İstiğna düsturu ve cemaatler
Resmî ideoloji muhafızlarının "yasadışı yeraltı örgütü" olarak gördükleri ve güç ellerindeyken zor kullanarak üzerine gittikleri cemaat ve tarikatları tasfiye etmek için bilhassa 12 Eylül'den sonraki süreçte başvurdukları en etkili yöntemlerin ticarîleştirme ve siyasîleştirme olduğunu şimdiye kadar çok yazdık ve bu konuyu Cemaatler: Toplum-Siyaset-Devlet kitabımızda da işledik.
Önde gelen bazı cemaatleri ticarîleştirme tuzağına düşürme planı ANAP'la uygulamaya konuldu ve maalesef "başarılı" oldu.
O zaman başlanıp AKP ile devam ettirilen projelerle, olay daha ileri boyutlara taşındı.
Ticarîleştirme tuzağına siyasîleştirme ayağı da eklenerek, hedefteki cemaatlerin gündemi aslî hizmetlerinden uzaklaştırıldı. Bazılarının önü açılarak, adeta iktidarın ortağı imişler gibi hissettirildi ve o görüntü verildi.
Böylece farkında bile olmadan adeta geri dönülmez bir çıkmaza sürüklendiler. Sonra da birden düğmeye basılıp perişan edildiler.
Bilhassa son yıllarda yaşananlar bunun son derece çarpıcı ve ibretli örnekleriyle dolu.

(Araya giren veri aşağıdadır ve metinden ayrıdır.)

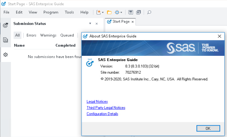The height and width of the screenshot is (137, 227).
Task: Click the Save All toolbar icon
Action: 138,12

Aslında bu tuzak sadece hedefteki cemaatle sınırlı değil, hepsi için geçerli. Ama ne yazık ki çoğu hâlâ bunun farkında değil. Dahası, siyasî tarafgirliğin hipnotize ettiği bir ruh hali ile, hukuksuzluklara alkış tutuyorlar.
Dinimizin de, insan olmanın da gereği olan adalet ve hakkaniyet ölçüleriyle bağdaştırılması imkânsız bu akıl ve vicdan tutulmasının bir sebebi de, iktidar eliyle kendilerine sağlanan imkân ve kaynaklar olmalı.